Please retype the entries below word for word, passing over every picture.

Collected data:
○ ○ ○ ○ ○ ○ ○

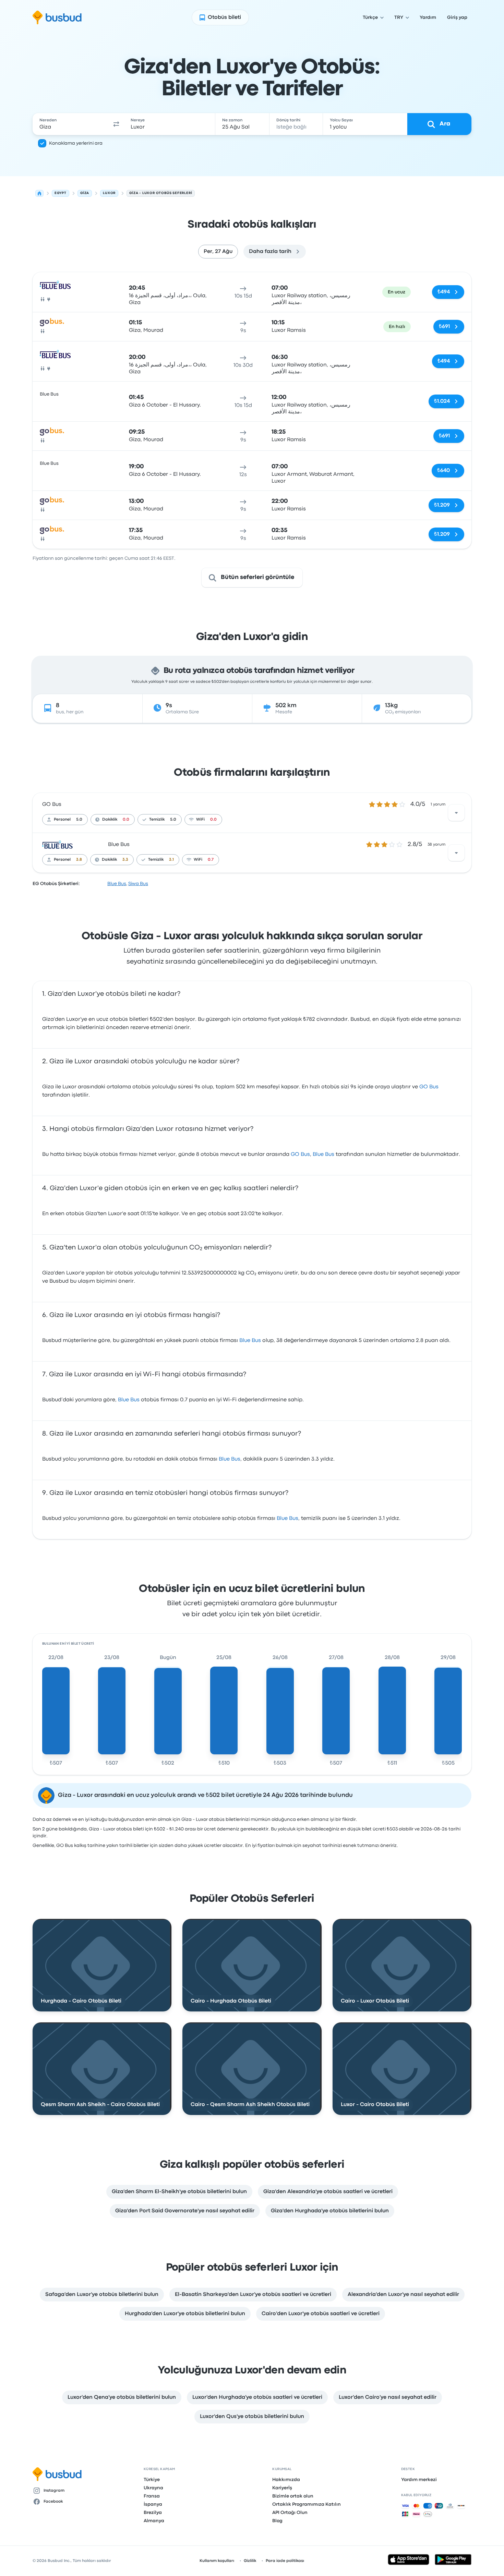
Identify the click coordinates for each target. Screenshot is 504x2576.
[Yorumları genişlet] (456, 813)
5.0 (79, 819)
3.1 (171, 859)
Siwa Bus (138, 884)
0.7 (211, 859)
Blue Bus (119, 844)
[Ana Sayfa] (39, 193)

○ ○ ○ ○ ○ ○ ○

* **RESULT**
Identify the click coordinates for each target. Screenshot is 504x2576.
[Yorumları genişlet] (456, 813)
5.0 (79, 819)
3.1 (171, 859)
Siwa Bus (138, 884)
0.7 (211, 859)
Blue Bus (119, 844)
[Ana Sayfa] (39, 193)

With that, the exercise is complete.